When buying a home, it is absolutely essential to know exactly what you can afford and to buy only within your means.  In fact, had many homeowners bought within their means several years ago when it was very easy to obtain a mortgage, we might not have millions of people facing foreclosure and short sales nowadays.

Looking Beyond Your House Payment

It is critical for homeowners or prospective buyers to consider what they can afford before shopping for a new home.  A visit to the Realtor of your choice will help guide you in terms of matching the homes that fit your requirements with the budget you have in mind. Keep in mind that aside from the actual house payment, owning a home entails homeowners insurance, maintenance costs, housing taxes, utilities and monthly private mortgage insurance for those who do not have enough for a 20% down payment.  This can add up significantly and though it may look on paper like the monthly payment is the same as if you were to be renting, the truth is the costs can be much higher than renting.

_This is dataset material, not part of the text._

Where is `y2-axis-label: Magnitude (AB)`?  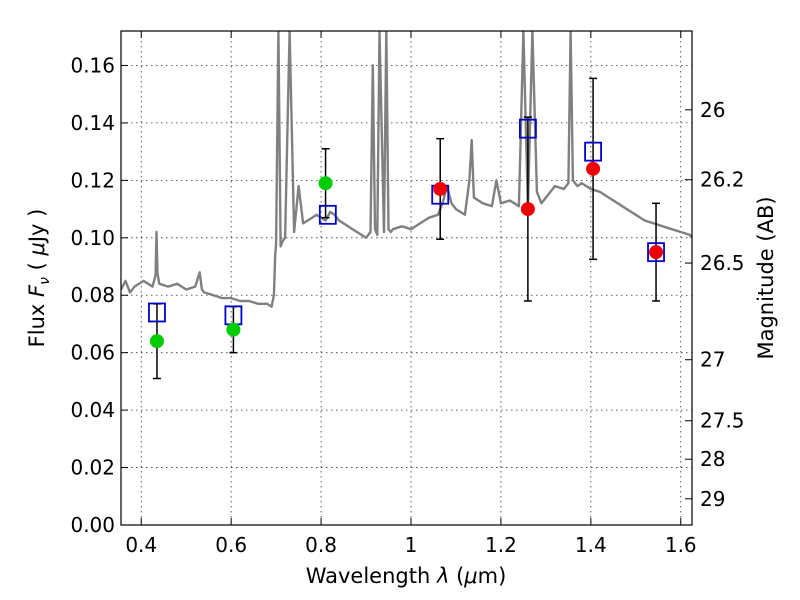
y2-axis-label: Magnitude (AB) is located at coordinates (766, 278).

Know Where Your Credit Stands

With the heavy regulations and guidelines placed on lenders these days, banks are even more careful about handing out loans to applicants who have borderline credit ratings.  It is very important for you, as a consumer, to know and understand your credit rating.  Nowadays, for an FHA loan, banks require a minimum FICO score of at least 620 to even accept an application.  Conventional loans have an even greater minimum credit score requirement.  If your credit suffers from some damage, be sure to actively repair it before applying for a mortgage so that the chances of approval are greater.

Bring Income-to-Debt Ratio To a Good Level

The amount you earn versus the amount you owe and the corresponding ratio is called the Income-to-Debt ratio.  Banks expect that you should owe no more than about 28 to 30 percent of your income.  The types of debt they take into consideration here are student or personal loans, credit card debt or other monthly payouts such as car payments.  Here is a calculator to help determine your current ratio.

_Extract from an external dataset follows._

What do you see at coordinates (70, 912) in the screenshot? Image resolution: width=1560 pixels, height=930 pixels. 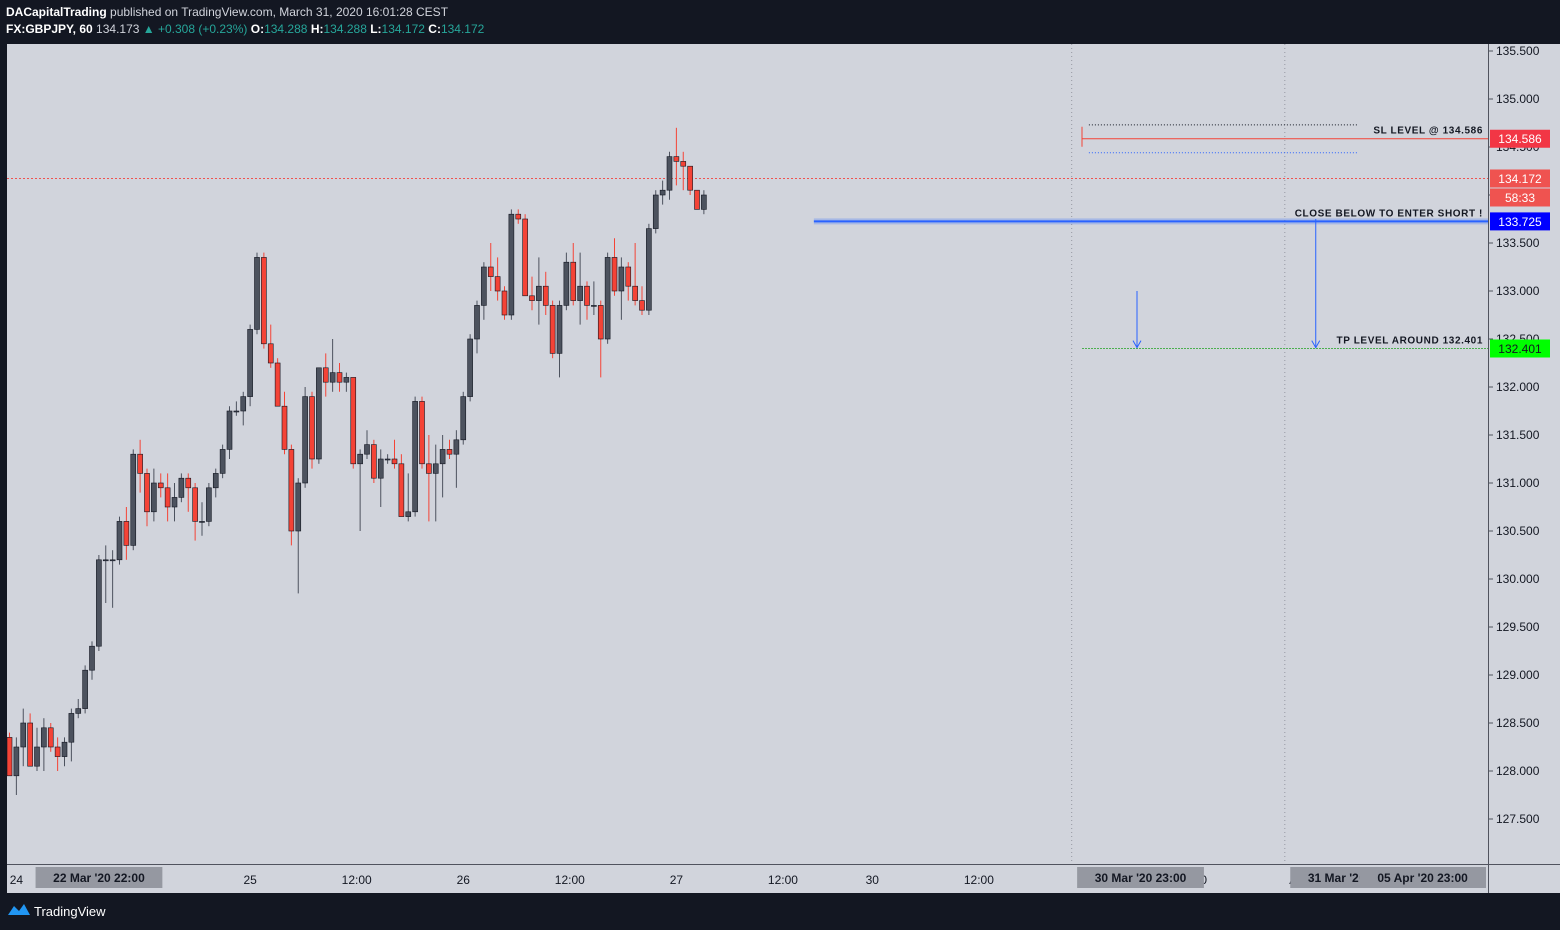 I see `tradingview-brand: TradingView` at bounding box center [70, 912].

Don’t Forget the Initial Cost to Buy the Home

Too many prospective homebuyers forget to factor in the expenses needed to actually purchase their home.  From paying for home inspections, appraisals, closing costs and down payments, to lending fees, documentation fees plus the real estate agent commission, things can add up fairly quickly.  Unless you have the amount needed to get through the transaction using cash on hand, it may be useful to reconsider the purchase until you do have the funds available.

Moving and Set-Up Costs Often Get Left Out of the Equation

After all is said and done, there is the cost to move into the home.  Depending on where you are moving from these costs can get pretty high.  For some homeowners, the need for additional furniture, more household items, expenses to repair or renovate some areas of the new home and of course the cost of moving – wipes out their entire savings.  Be sure to incorporate the cost of the move-in stage into the overall equation when deciding how much you can afford.
At the end of the day, you will need to be able to afford all costs in order to get into the house and then all expenses needed to be able to maintain living in the home.  As long as you can comfortably afford it, plus other expenses of life, you can safely go ahead and sign that dotted line.